The undersigned's conclusion with respect to this issue is not based upon the legality of either party's position, but instead, is based upon the merits of the District's arguments that its affirmative action goals are just as legitimate when applied to this issue as they are when applied to all other issues in the operation of the District.

Lastly, although it is clear that consideration of race is not the norm in layoff plans in public education, the consideration of race in such plans is less unusual particularly in larger multi-racial communities. Furthermore, in the undersigned's opinion, it is the responsibility of the parties in such communities to address this issue through the use of voluntary mechanisms, even though it is difficult and controversial, and even though there may be sparce (sic) comparable precedent. Such voluntary agreements are clearly preferable to the lengthy, disruptive, complex, and expensive litigation which the parties in this relationship have heretofore experienced.

5. That in September, 1981, following issuance of arbitration award referenced in Finding of Fact 3, the Board sent the Association the following letter:

This letter is to inform you that we must contact 20 school social workers in accordance with the Yaffe award concerning Part XII of the contract between the Milwaukee Board of School Directors and the Milwaukee Teachers' Education Association and notify them that they are laid off in accordance with that award.

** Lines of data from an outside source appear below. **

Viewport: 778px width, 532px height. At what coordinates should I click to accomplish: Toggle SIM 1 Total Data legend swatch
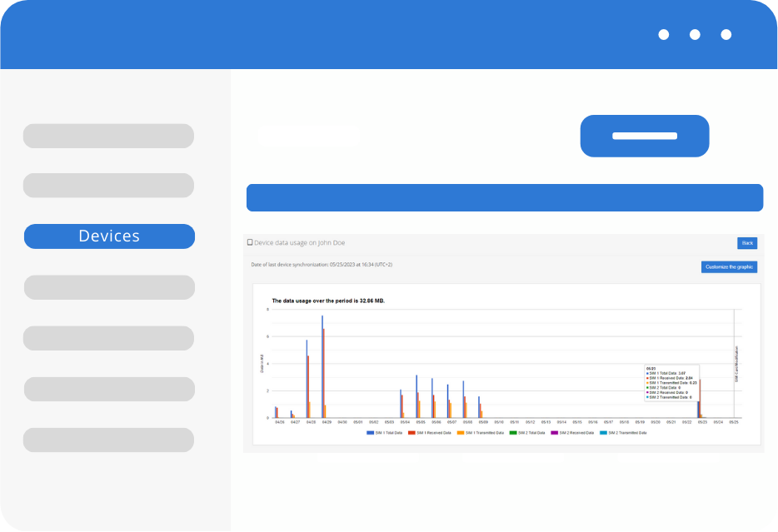click(x=370, y=433)
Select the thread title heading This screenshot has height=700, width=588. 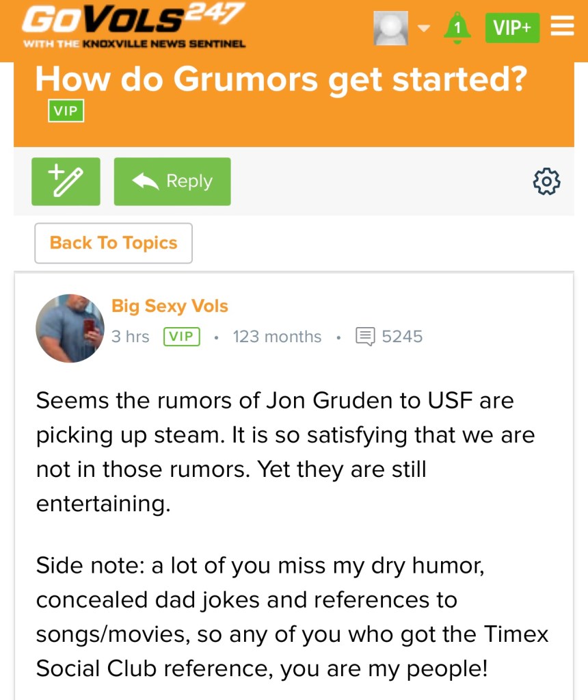pos(280,80)
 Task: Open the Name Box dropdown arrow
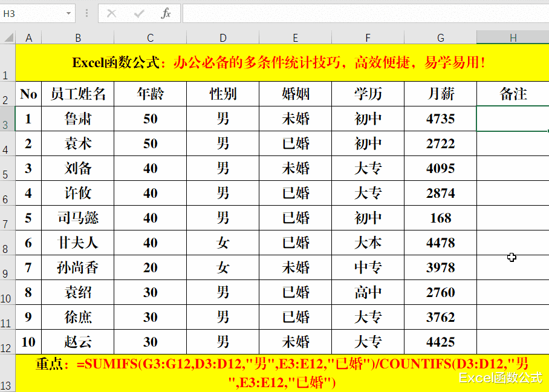(68, 13)
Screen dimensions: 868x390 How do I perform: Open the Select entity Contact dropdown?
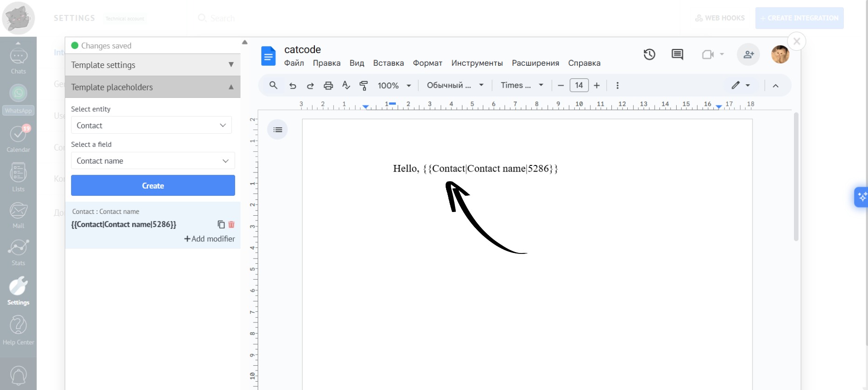click(151, 125)
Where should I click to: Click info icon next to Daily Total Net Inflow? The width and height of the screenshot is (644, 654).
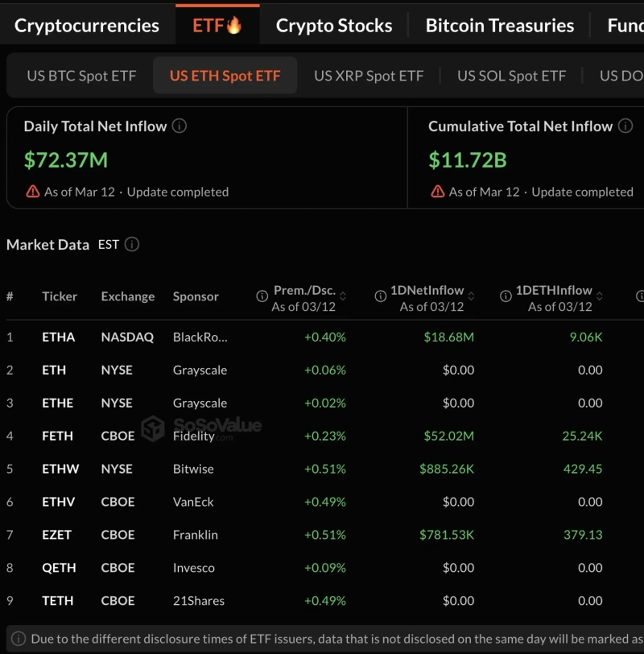180,126
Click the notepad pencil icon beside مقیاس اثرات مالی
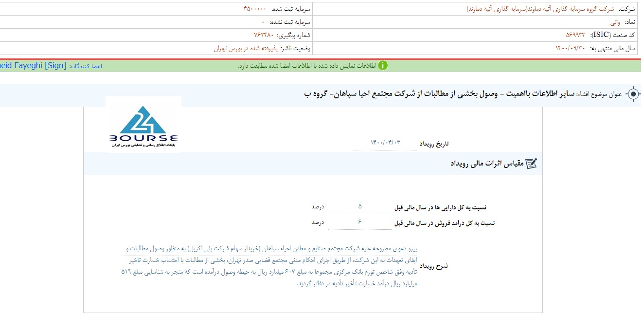Screen dimensions: 644x315 tap(532, 164)
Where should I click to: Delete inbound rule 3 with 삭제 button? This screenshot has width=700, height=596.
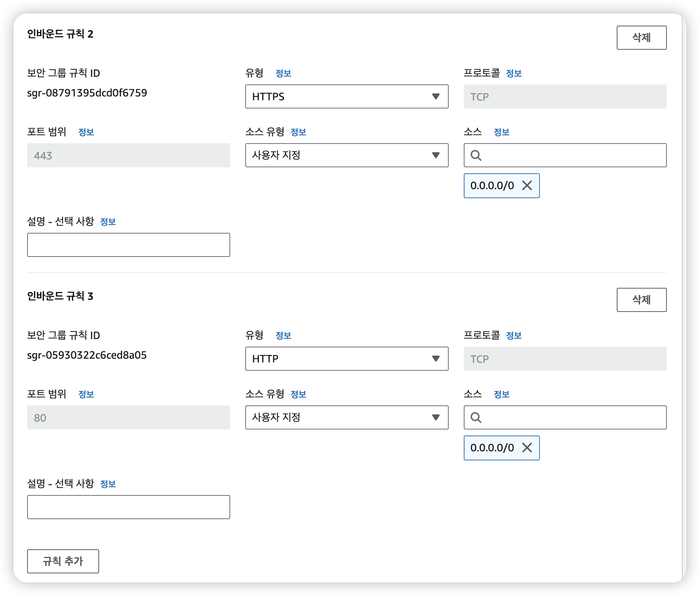coord(641,300)
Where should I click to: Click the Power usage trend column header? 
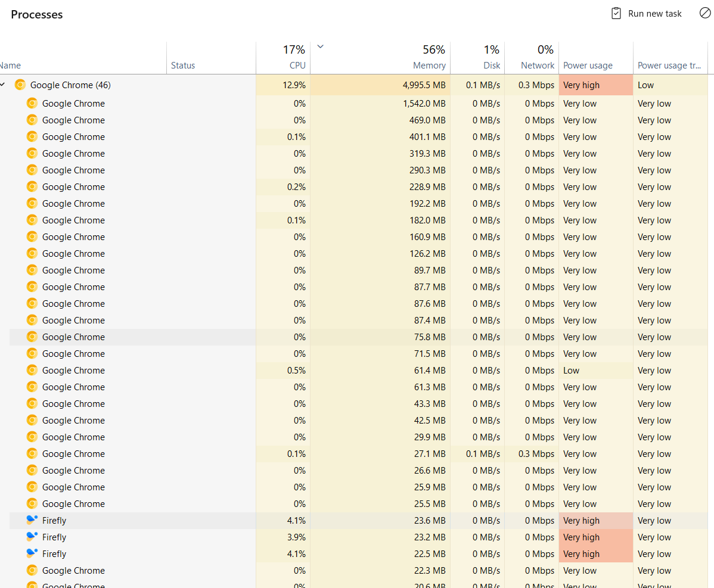(670, 65)
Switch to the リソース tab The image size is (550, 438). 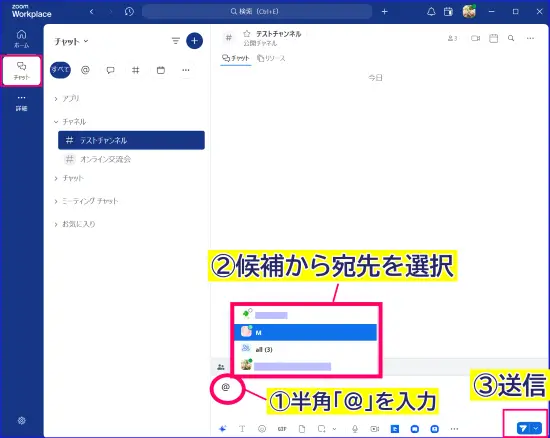(271, 58)
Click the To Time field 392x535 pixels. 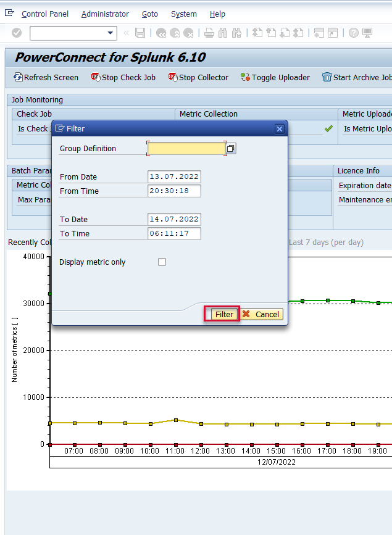click(x=174, y=234)
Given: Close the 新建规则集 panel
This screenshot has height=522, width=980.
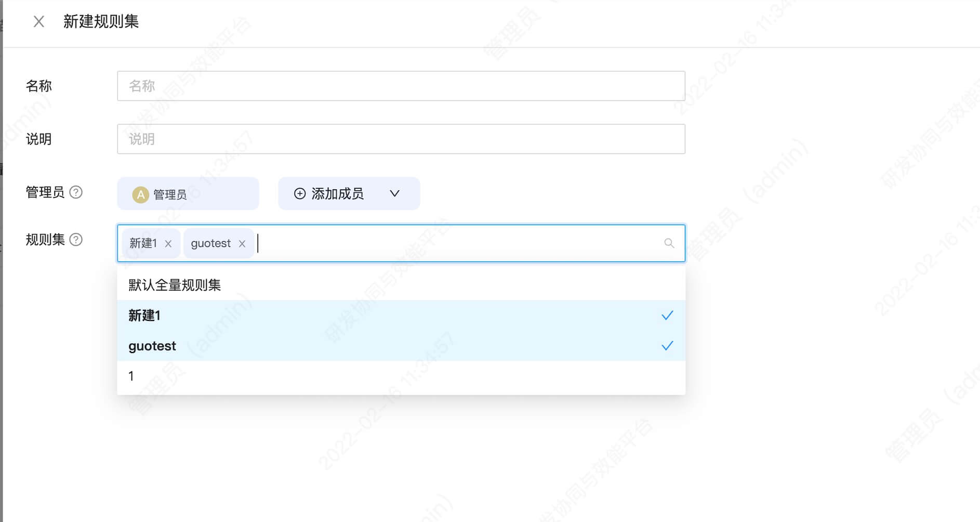Looking at the screenshot, I should pos(38,21).
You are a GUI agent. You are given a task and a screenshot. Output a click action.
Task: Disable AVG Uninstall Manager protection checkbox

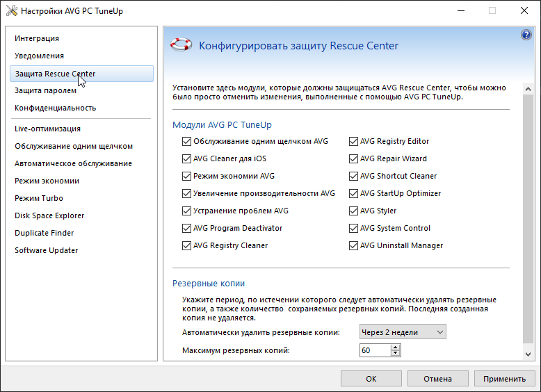click(x=353, y=245)
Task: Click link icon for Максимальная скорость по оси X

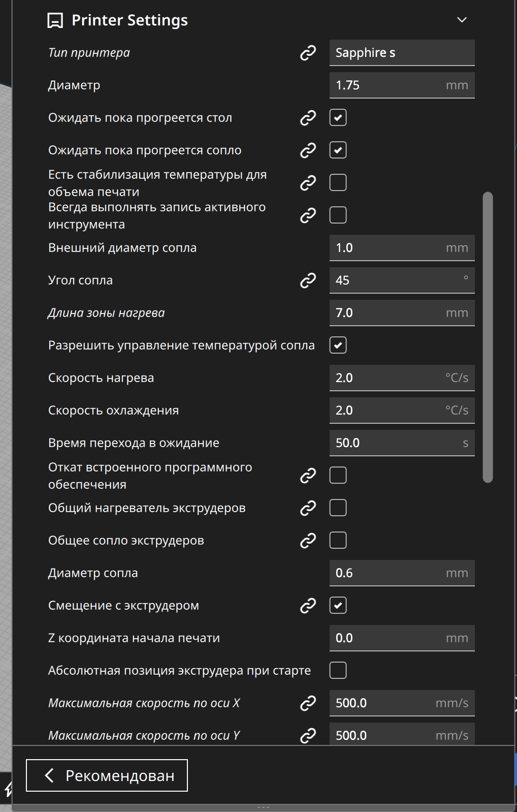Action: click(308, 703)
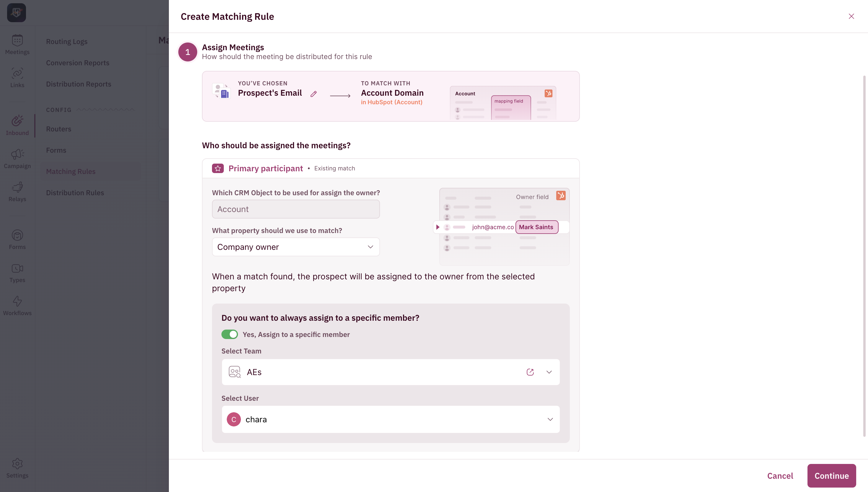The width and height of the screenshot is (868, 492).
Task: Open Workflows sidebar icon
Action: [17, 306]

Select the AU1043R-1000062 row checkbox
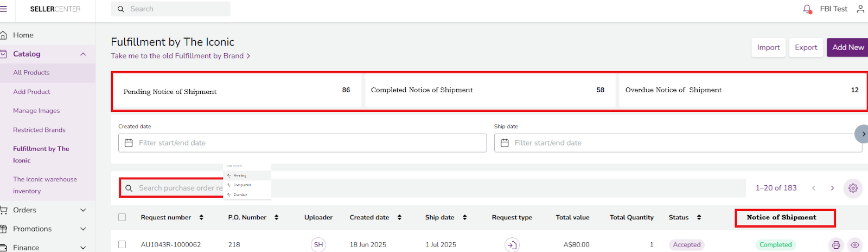point(122,245)
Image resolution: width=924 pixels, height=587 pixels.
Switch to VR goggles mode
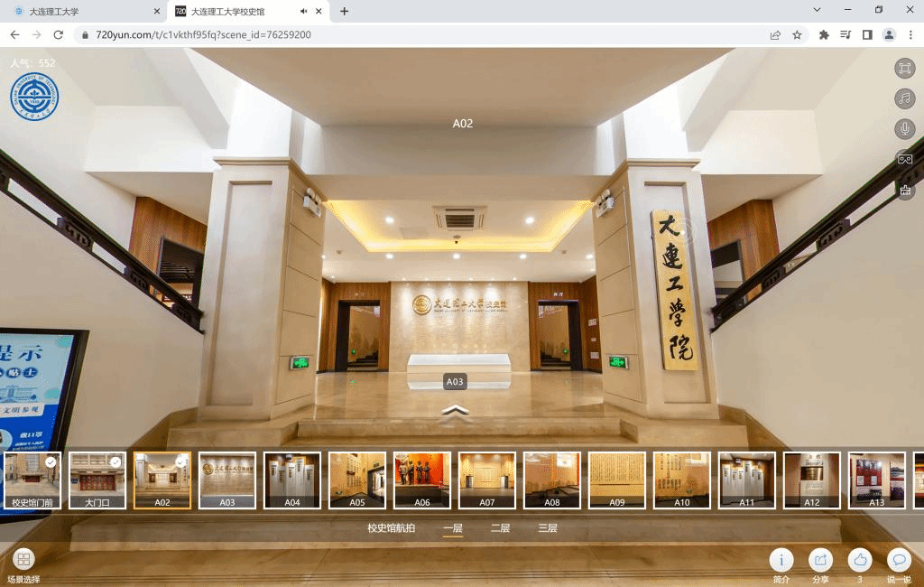[x=904, y=159]
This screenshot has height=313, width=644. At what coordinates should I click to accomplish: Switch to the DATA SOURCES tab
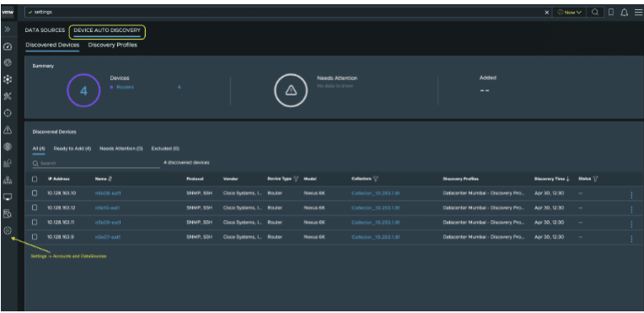(45, 30)
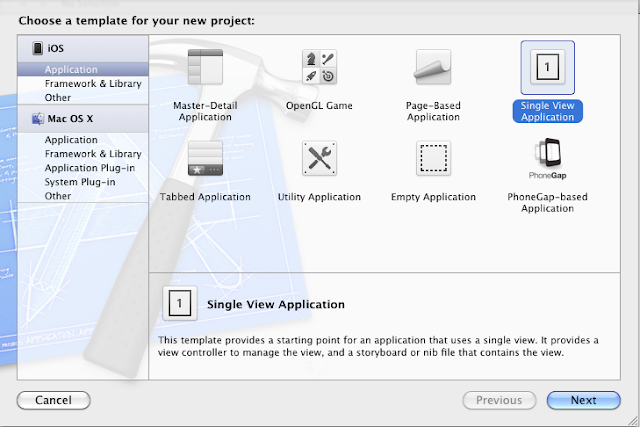The height and width of the screenshot is (427, 640).
Task: Click the Previous button
Action: tap(499, 400)
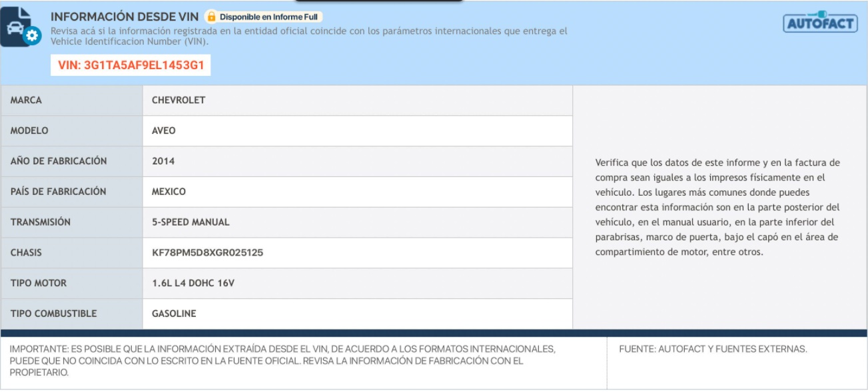868x392 pixels.
Task: Click the AVEO model value
Action: [164, 131]
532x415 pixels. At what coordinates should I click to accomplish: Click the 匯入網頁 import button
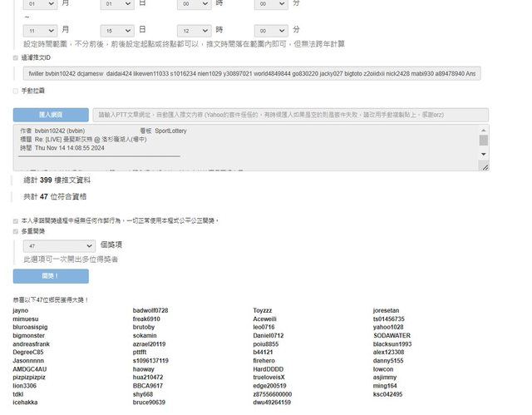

This letter commences the five days' notice to the Milwaukee Teachers' Education Association of these circumstances of layoff and will be followed in five days by individual letters to the affected school social workers. Copies of the correspondence to affected school social workers and the seniority list of school social workers upon which these decisions are based are enclosed for your review.

It should be noted in accordance with the provisions maintaining racial balance, a maximum of three black school social workers are included in the list of those to be laid off. To include more black social workers would involve the layoff of a percent greater than 17.4%, the current EEO-5 ratio of record for the 1981-82 year.

That thereafter the Board proceeded to layoff social workers represented by the Association; and that because of the contract language in dispute herein, one hispanic social worker and one white social worker were laid off while two less senior black social workers were retained.

6. That in 1982, the Board laid off teachers represented by the Association; and that because of the contract language in dispute herein, three white teachers were laid off while three less senior black teachers retained their employment.

7. That the Board has never asserted that it has discriminated against black applicants for positions within the MTEA bargaining unit; that there has been no administrative or judicial determination that the Board has discriminated against black applicants for positions within the MTEA unit; and that this record does not contain any convincing evidence of prior discrimination against black applicants for positions within the MTEA unit.

8. That the Board has continued to insist upon the inclusion of the racial balance layoff clause in its collective bargaining to date.

9. That on April 3, 1989, in Case 194 of the same title the Commission found that the racial balance layoff clause was a prohibited subject of bargaining within the meaning of Sec. 111.70(1)(a) and (3)(a)4, Stats.

10. That on or about September 5, 1990, Judge William J. Shaughnessy of Milwaukee County Circuit Court issued his Memorandum Decision reversing the Commission's decision in Case 194.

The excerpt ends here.